A local women was too embarrassed to even tell her doctor about a problem she had with her breast implants.
She had no idea other women suffered from the condition as well. Medical insurance won't help. So she wrote to Medical Watch for help, and it was just in time before things got serious.
The woman in her 50s we'll call 'Maggie,' did not want to reveal her identity. She nearly lost part of her breast from a problem with her breast implants. She got them in 1998 because one of her breasts was significantly smaller.
"It was extremely different and I really did notice it because I always avoided looking at myself in the mirror. I hated it so bad," she said.
She was embarrassed and told no one about the surgery.
"It was weeks after it had been done that I finally told my husband, and how I hid that from him I don't know to this day."
But over time her breasts changed. The implants felt like bricks. The manufacturers and health insurance would not pay to remove them. Her husband's medical problems meant she could not pay the surgeon $8,500 to fix them.
"I can't afford to have this done and they're getting harder and harder and they hurt. It's miserable," 'Maggie' remembers.
After 15 years of suffering, she wrote to Medical Watch, desperate.
"When you put them in, the body's going to form this capsule around it, to surround it, but in some patients the body starts continuing forming this scar tissue," explained Dr. Kamran Khoobehi, an LSU Health Sciences plastic surgeon.
Dr. Khoobehi said 'Maggie' had capsular contracture, hardening of the scar tissue that normally forms around implants. It was as high as 30 percent at one time. With newer implants and surgery techniques, it's become less frequent. But he says there are women with this condition who don't know it's a serious health problem and they should see a plastic surgeon for treatment options. Dr. Khoobehi agreed to donate his time to help 'Maggie.' He used her case to teach other LSU Health Sciences center plastic surgery residents.
The morning of the surgery, 'Maggie' is nervous.
"Yeah, I am a little bit but I'm glad that it's here and it's going to be over soon," she says right before she gets anesthesia.
Surgery day was in February 2013. Operating room time took much longer than anticipated.

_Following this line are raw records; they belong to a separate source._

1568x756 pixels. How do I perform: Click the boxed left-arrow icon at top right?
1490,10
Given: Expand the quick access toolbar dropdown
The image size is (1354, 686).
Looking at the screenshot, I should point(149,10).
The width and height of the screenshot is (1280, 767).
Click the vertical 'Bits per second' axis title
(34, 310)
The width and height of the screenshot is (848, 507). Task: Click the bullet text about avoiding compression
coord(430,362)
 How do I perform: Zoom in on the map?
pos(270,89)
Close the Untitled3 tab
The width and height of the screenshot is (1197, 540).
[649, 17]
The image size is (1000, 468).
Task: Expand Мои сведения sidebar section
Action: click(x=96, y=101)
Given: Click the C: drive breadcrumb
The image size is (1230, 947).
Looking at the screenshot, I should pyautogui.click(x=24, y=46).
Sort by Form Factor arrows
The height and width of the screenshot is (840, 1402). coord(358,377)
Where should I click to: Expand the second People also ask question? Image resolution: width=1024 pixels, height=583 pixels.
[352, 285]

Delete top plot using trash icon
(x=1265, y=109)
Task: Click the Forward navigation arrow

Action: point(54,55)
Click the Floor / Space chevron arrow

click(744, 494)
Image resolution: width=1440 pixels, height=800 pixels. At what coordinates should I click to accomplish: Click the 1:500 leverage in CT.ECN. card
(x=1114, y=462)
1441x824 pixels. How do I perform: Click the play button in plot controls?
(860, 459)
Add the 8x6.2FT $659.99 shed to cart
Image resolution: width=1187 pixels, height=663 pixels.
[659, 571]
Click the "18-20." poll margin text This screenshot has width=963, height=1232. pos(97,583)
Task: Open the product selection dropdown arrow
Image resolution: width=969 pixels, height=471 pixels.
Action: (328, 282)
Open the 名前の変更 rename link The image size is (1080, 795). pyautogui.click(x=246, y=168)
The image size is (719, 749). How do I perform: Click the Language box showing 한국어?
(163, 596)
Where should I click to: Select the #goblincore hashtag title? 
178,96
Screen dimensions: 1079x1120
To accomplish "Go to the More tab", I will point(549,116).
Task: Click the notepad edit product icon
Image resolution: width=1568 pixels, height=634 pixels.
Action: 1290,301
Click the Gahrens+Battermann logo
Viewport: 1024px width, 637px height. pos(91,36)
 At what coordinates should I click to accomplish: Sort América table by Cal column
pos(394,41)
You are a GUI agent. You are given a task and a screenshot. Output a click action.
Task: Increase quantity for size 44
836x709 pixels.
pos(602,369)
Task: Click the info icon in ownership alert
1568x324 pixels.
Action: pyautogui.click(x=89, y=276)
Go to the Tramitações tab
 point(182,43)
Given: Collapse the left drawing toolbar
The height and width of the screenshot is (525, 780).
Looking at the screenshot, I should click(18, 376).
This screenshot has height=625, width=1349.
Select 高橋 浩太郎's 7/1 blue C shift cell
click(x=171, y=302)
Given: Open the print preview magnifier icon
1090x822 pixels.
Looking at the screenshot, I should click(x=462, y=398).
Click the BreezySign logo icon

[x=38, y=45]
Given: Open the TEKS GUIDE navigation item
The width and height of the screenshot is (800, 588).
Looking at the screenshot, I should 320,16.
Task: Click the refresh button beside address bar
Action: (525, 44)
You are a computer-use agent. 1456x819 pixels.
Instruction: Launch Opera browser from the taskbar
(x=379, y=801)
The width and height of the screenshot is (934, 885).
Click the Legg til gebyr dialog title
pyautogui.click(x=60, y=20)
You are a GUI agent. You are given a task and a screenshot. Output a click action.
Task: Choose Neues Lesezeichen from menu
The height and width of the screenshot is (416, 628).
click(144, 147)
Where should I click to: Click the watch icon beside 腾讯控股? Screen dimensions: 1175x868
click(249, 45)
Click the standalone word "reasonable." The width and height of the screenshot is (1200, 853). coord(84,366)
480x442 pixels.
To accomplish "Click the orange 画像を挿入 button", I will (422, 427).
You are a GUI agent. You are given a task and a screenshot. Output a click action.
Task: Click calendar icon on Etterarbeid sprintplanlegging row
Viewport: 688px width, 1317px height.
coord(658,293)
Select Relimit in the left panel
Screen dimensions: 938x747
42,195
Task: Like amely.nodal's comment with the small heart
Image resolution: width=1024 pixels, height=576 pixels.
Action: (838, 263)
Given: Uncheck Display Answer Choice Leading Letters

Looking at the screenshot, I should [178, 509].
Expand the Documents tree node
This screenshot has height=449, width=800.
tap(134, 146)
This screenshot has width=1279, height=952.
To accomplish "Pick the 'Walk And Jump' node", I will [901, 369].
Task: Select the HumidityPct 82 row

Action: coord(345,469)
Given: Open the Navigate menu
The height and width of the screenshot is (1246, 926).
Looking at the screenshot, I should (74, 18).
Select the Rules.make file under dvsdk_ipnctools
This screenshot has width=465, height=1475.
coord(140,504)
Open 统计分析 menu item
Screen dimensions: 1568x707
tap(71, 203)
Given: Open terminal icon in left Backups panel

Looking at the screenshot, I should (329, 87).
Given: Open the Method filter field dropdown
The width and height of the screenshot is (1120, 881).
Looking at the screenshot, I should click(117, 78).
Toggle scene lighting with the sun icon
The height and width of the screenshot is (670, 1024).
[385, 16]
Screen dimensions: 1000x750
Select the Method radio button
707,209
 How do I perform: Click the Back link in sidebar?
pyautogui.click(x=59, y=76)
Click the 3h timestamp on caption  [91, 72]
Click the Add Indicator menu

Dr. Khoobehi says this is one of the worst scarred down capsules he's seen in a saline implant. In fact, one of the nurses in the O.R. described the scales inside of the scar tissue as feeling like crawfish shells.
Sharp pieces of calcium had formed along with the hardened scar tissue. He removed the saline implants from in front of the muscle and put new leak-proof silicone ones behind the muscle. He did a lift, and then took some abdomen fat and put it in her breasts, because the skin had become so thin. 'Maggie' had a lack of blood supply to her right nipple and areola, had she waiting any longer she would have lost them.
"We have found out that, in general, it is less likely to get capsular contracture, or less detectable, if you go underneath the muscle," explained Dr. Khoobehi.
Dr. Khoobehi showed us before and after pictures of patients who were in pain. Genetics, low grade infection or reaction to the blood during surgery can cause capsular contracture. Solutions vary depending on the patient. Some only replace the implant with their own fat. He worries if women wait too long they could lose more breast tissue, taking away treatment options for an attractive outcome.
Today 'Maggie' is getting over being reclusive, avoiding mirrors, feeling ashamed and guilty.
"Dr. Khoobehi helped me look like a normal human being. That's the way I feel now, because I felt like such a freak. I did. I felt horrible," said 'Maggie.'
The patient still has one more, less complicated surgery. It's to remove some scar tissue that formed near the area she nearly lost because of poor circulation from her condition.